Before I try to define “cyber security awareness,” I need to admit that it is a bit of a misnomer. Can you imagine talking about “disaster awareness”? (“Oh, the building might flood or burn down. The first comes from water and the second from fire.”) Or maybe you are aware that you shouldn’t eat that candy bar instead of having a healthy lunch, even though you do it anyway. The problem with “cyber security awareness” is that most people really mean something along the lines of “knowing what to do and doing it.” Being aware of spilled food on the floor is not the same as wiping it up, but you cannot wipe it up if you are not aware of it.

So I like to say that “security awareness” (and I am using that broader term intentionally) involves making people aware enough to act – it requires creating a security mindset, not just a set of rules. At its core, it is not just being aware of threats, but understanding the threats and their impact on the organization and its people, including themselves. With that understanding must come the appropriate action.
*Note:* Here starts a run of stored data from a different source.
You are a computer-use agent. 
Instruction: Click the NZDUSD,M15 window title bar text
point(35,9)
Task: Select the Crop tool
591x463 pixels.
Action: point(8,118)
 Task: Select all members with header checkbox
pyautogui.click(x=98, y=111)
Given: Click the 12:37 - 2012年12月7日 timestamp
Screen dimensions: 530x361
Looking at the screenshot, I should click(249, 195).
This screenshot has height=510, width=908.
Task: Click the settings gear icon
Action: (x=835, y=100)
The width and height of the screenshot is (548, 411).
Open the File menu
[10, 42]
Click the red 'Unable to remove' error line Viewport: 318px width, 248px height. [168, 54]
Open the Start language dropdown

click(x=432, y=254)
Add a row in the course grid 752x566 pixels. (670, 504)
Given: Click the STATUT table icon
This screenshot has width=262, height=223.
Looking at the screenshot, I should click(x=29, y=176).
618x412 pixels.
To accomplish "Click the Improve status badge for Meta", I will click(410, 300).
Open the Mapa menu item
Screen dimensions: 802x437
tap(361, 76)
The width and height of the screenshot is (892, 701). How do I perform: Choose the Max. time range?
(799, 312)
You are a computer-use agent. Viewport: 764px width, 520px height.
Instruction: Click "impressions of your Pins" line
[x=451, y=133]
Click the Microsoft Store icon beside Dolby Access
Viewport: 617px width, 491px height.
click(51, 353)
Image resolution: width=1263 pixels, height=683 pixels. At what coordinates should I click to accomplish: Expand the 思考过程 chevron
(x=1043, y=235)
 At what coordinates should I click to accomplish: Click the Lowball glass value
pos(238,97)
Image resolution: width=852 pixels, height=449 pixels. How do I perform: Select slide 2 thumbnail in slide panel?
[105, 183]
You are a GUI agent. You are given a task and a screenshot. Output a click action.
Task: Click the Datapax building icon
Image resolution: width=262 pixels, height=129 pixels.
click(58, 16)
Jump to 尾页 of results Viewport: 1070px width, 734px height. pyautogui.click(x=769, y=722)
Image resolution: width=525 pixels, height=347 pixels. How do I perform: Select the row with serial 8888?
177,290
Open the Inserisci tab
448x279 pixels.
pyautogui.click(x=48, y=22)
There is a popular security awareness story about thumb drives, the small USB flash drives. A security researcher peppers a parking lot with some in order to see what will happen. Some are picked up by employees, and in one test, over half were inserted into ports on company computers. Instead of just reporting back to the researchers as these did, they could have contained serious malware that would have hurt the company. In fact, this has been used as a genuine attack vector.

The usual lesson is “never stick unknown devices into your computer.” The real issue, though, was those who plugged in the drives lacked the mindset that would tell them that the drives could be a threat. The correct response to finding the thumb drives should have been to turn them in to the security folks in case they were either genuinely lost. The security pros could have made the proper decision.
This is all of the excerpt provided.